On Oct. 8, Josh Ritter’s upbeat and beautifully executed music echoed throughout the College Street Music Hall in New Haven. Ritter is an enthusiastic singer and guitarist who performs alongside his equally involved band, The Royal City Band. It was parents weekend at nearby Yale University, and a full crowd was in attendance for Ritter’s uplifting performance. Ritter’s performance complemented Jason Isbell’s act later on in the night well, as both artists share the commonality of caring deeply about their music.
Ritter is considered an Americana artist- a genre that is composed of blues, folk, rock and roll, as well as many other genres. This was apparent in his performance, as a new listener would likely have a hard time pinning him to just one traditional genre.
“Me & Jiggs,” a classic from earlier in his career, was one of the opening songs in his set, and clearly showcases precisely the feel-good music style that Ritter is known for. He details through his heavily narrative lyrics “a Saturday night” in his town, while still managing to carefully balance the melody in an interesting way. He strays away from the cliché style of songs about Saturday nights, while still maintaining the comfortable vibe a song such as that would entail.
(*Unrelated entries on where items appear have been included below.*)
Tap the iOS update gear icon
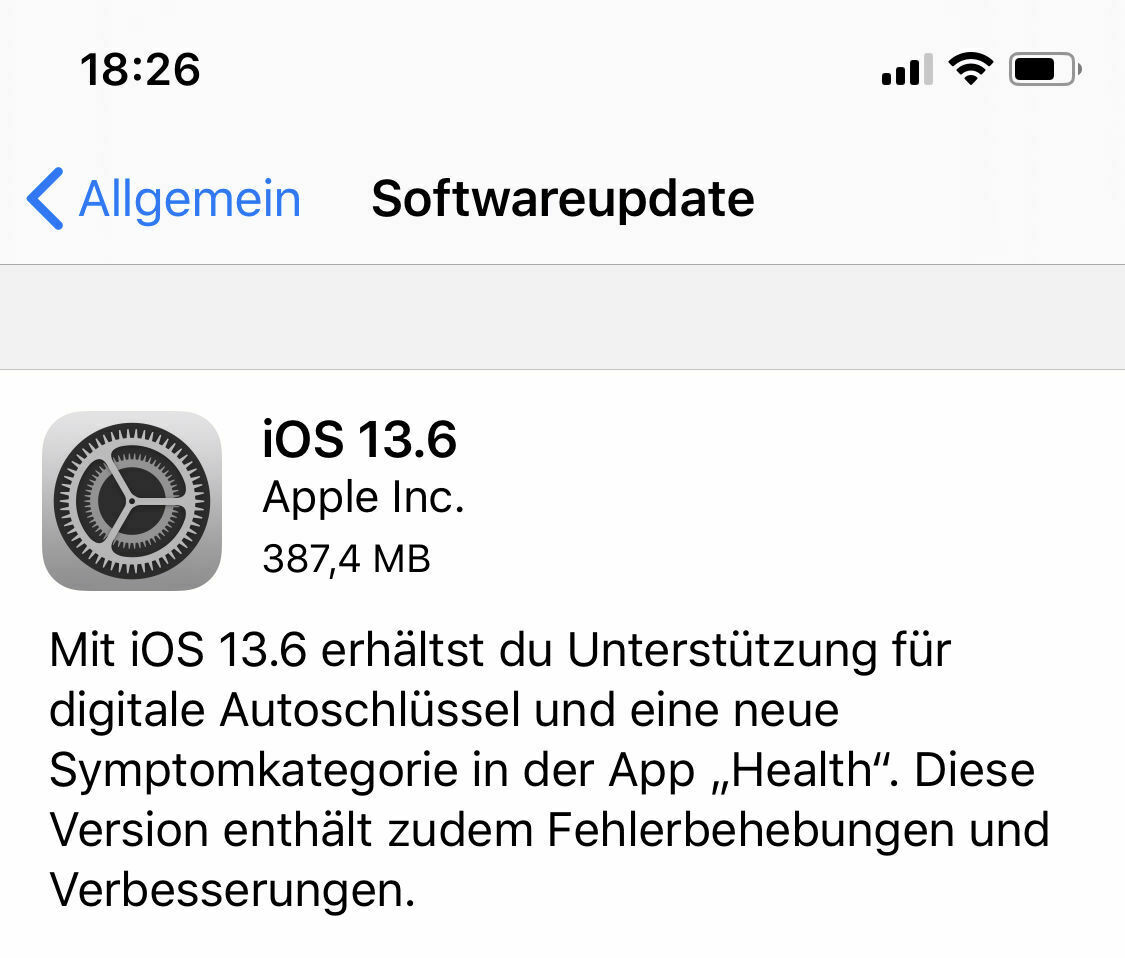Viewport: 1125px width, 958px height. pyautogui.click(x=132, y=501)
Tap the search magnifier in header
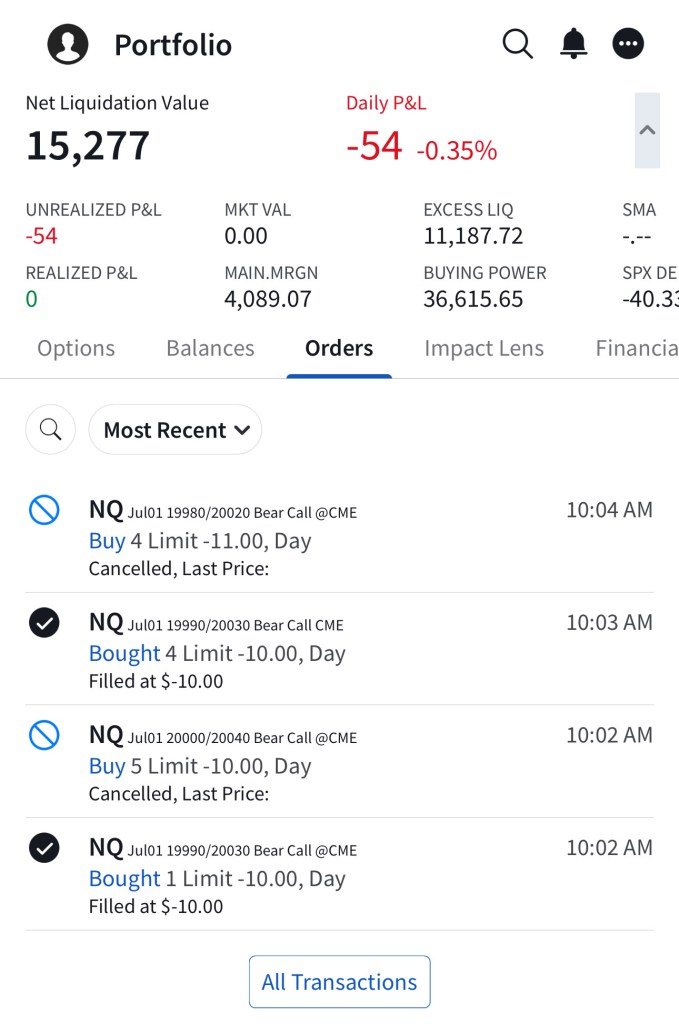 point(517,44)
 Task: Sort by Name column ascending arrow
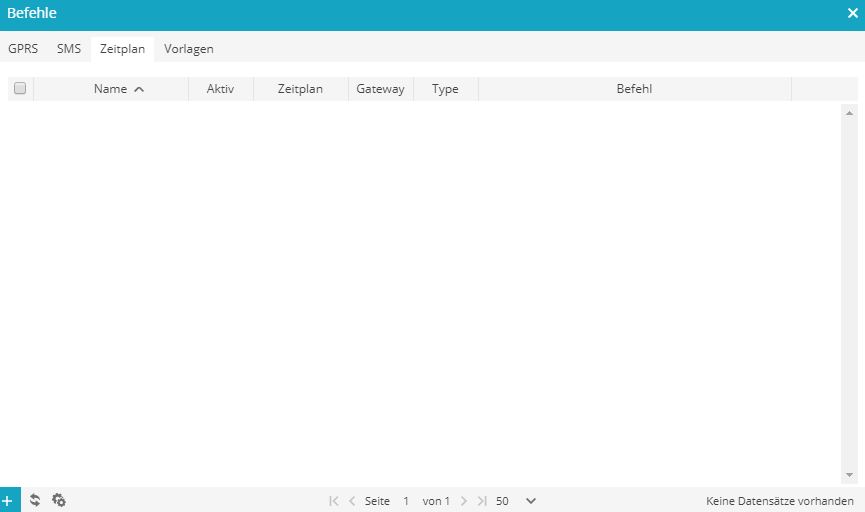pyautogui.click(x=139, y=89)
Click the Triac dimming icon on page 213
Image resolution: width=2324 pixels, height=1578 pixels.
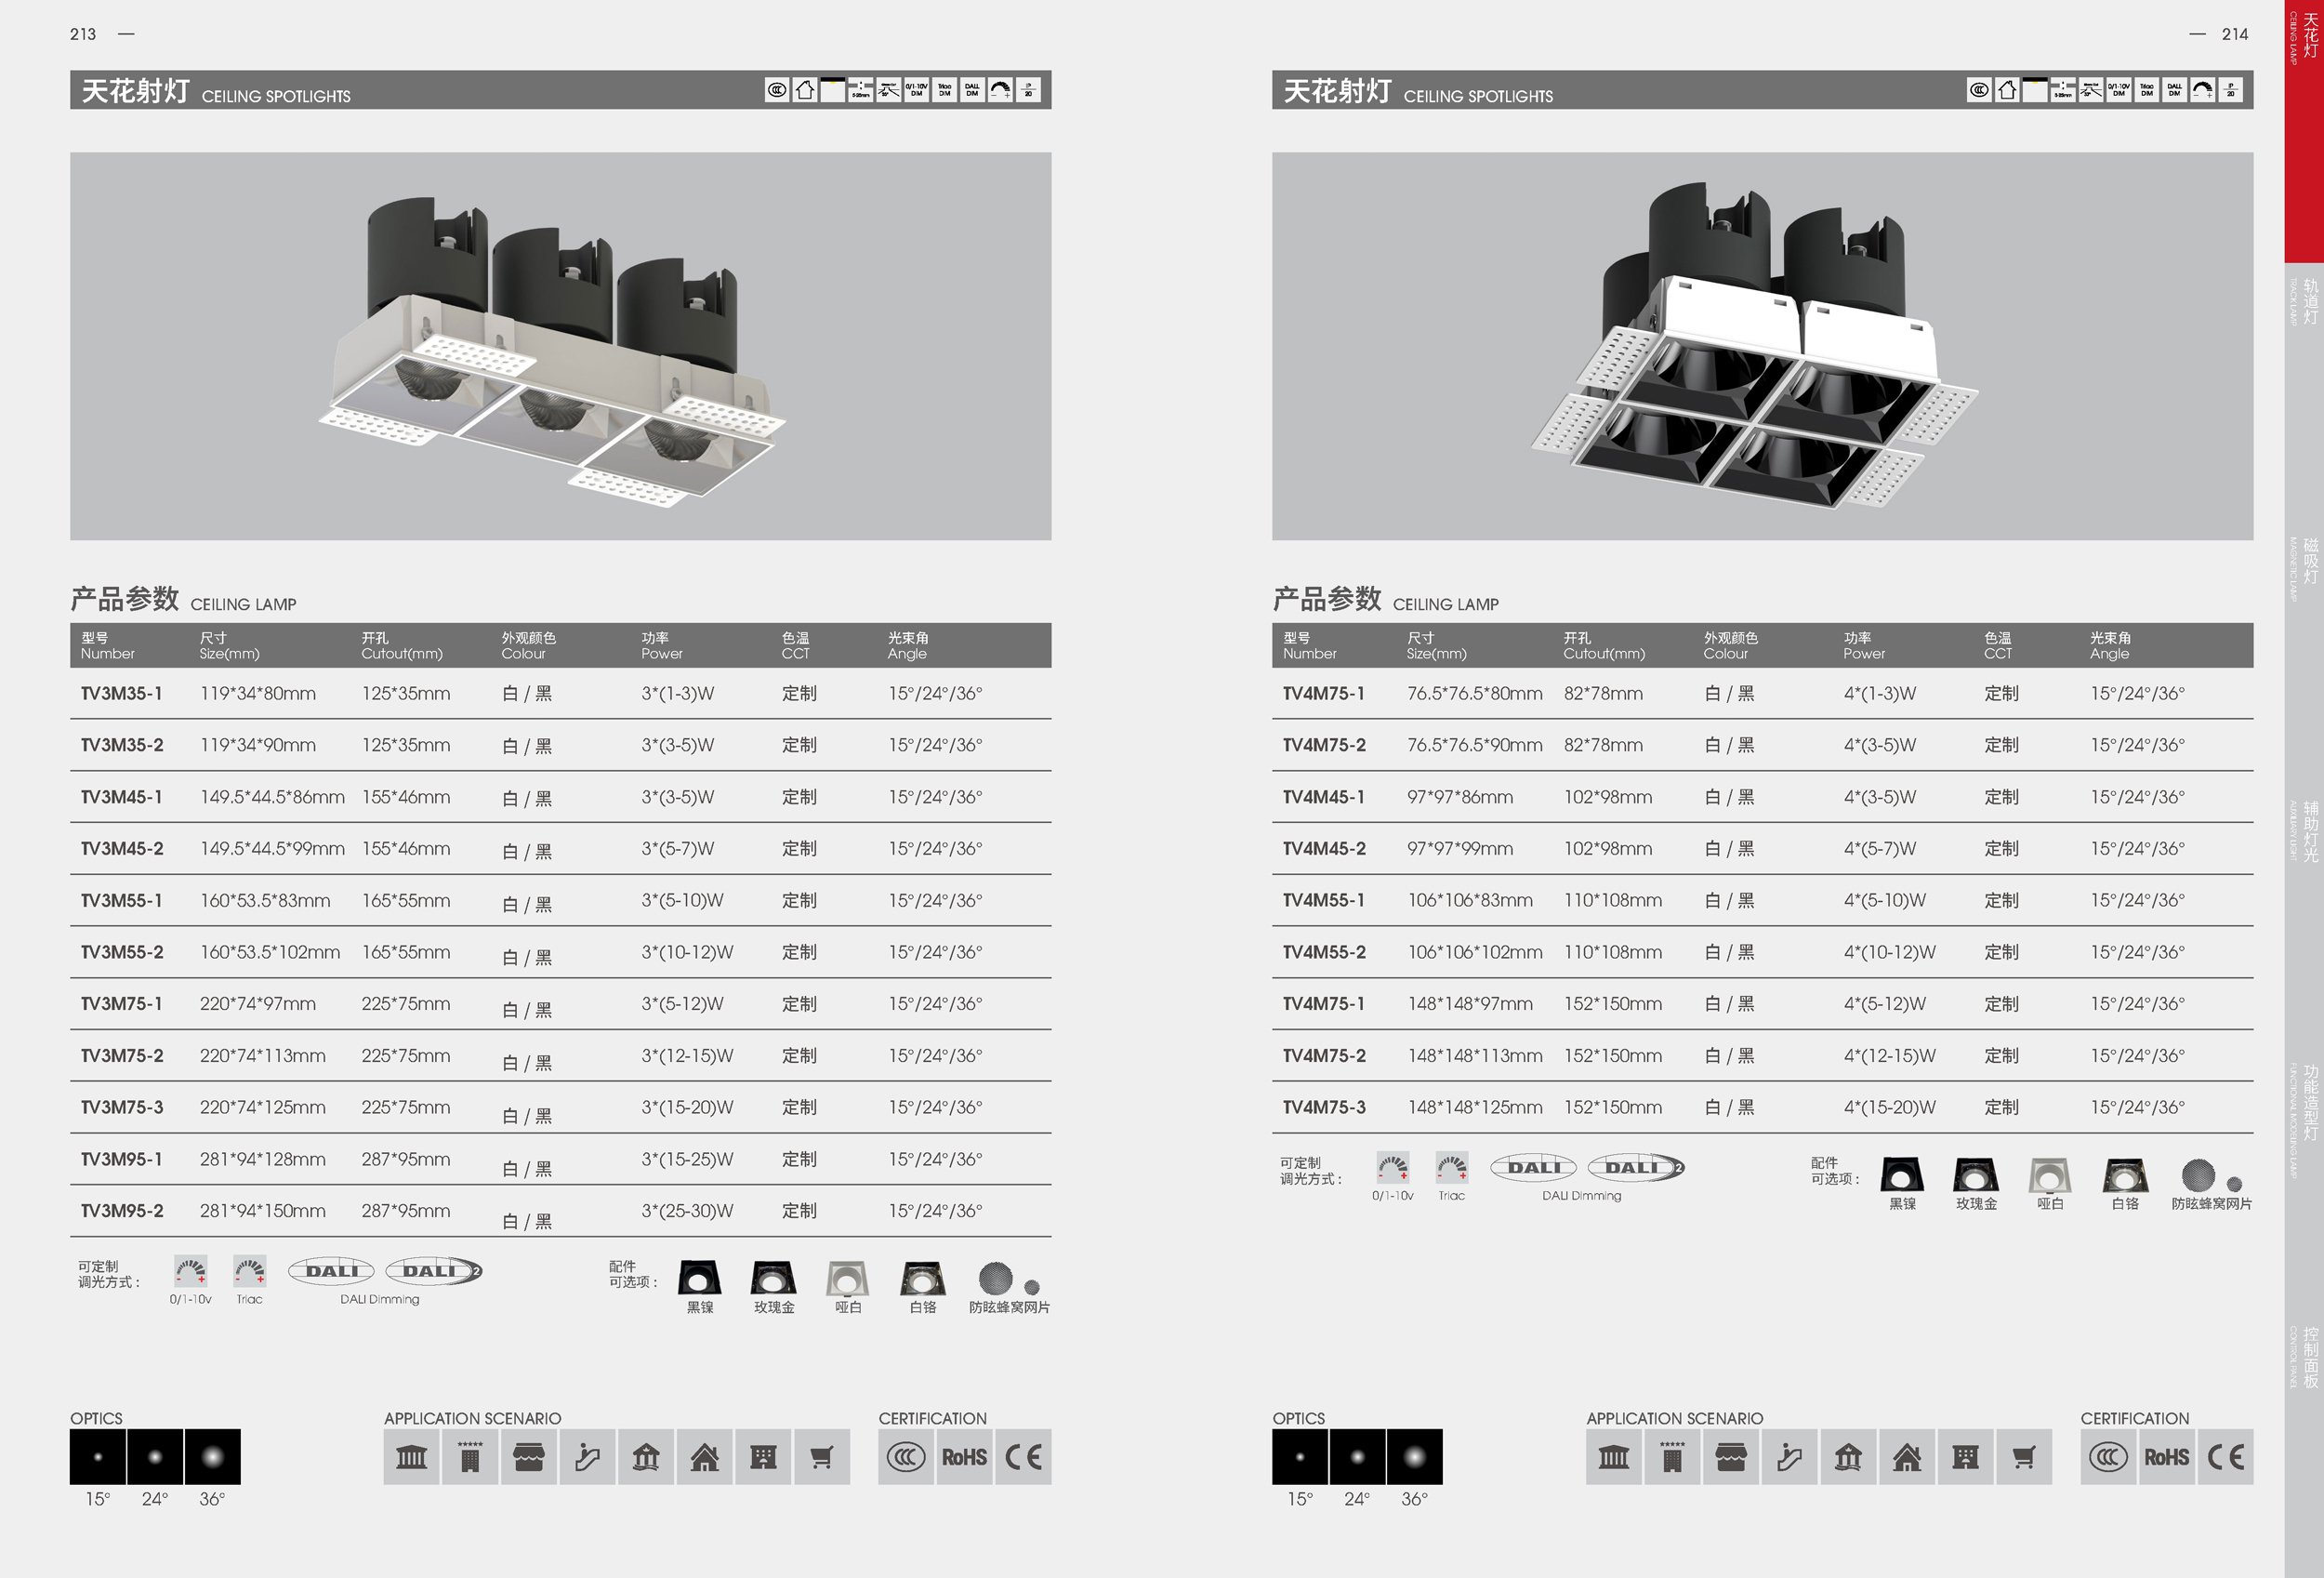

The performance took a more serious turn with the song “Henrietta, Indiana,” another stunning narrative performance detailing a tragedy through a spiritual lens. The song is vague and mysterious, but provides room for interpretation and draws in the attention of the listener. It also contrasts Ritter’s normally energetic and mellow style, making the song even more unique.
Performances of songs like “Me & Jiggs” and “Henrietta, Indiana” were brought together by Ritter’s band, “The Royal City Band.” The band’s enthusiasm and care made the music more enjoyable. The musicians play a multitude of different instruments including strings, percussion and other folk-oriented instruments.
This concert is part of the tour for Ritter’s latest album “Sermon on the Rocks,” which came out in October of 2015. This album has a more diverse or modern feel compared to his previous work, and is certainly worth a thorough listen.
Jason Isbell took the stage and immediately capitalized off of the ambiance that Ritter and The Royal City band had initiated. Isbell’s music had plenty of energy to follow, almost so much that it felt louder than Ritter’s act. The volume of this performance even changed the frequency of the audience, from a mellow vibe to a more rock-and-roll centered theme.
The two went together very well chronologically, Ritter introduced the concert, while Isbell kept the wave going with his relentless energy. The event was a general success that anyone could have enjoyed, complimented beautifully by the gorgeous College Street Music Hall venue. If you try out Ritter or Isbell’s music and happen to like it, I highly suggest a visit if, and when, they return for another performance. You won’t be disappointed.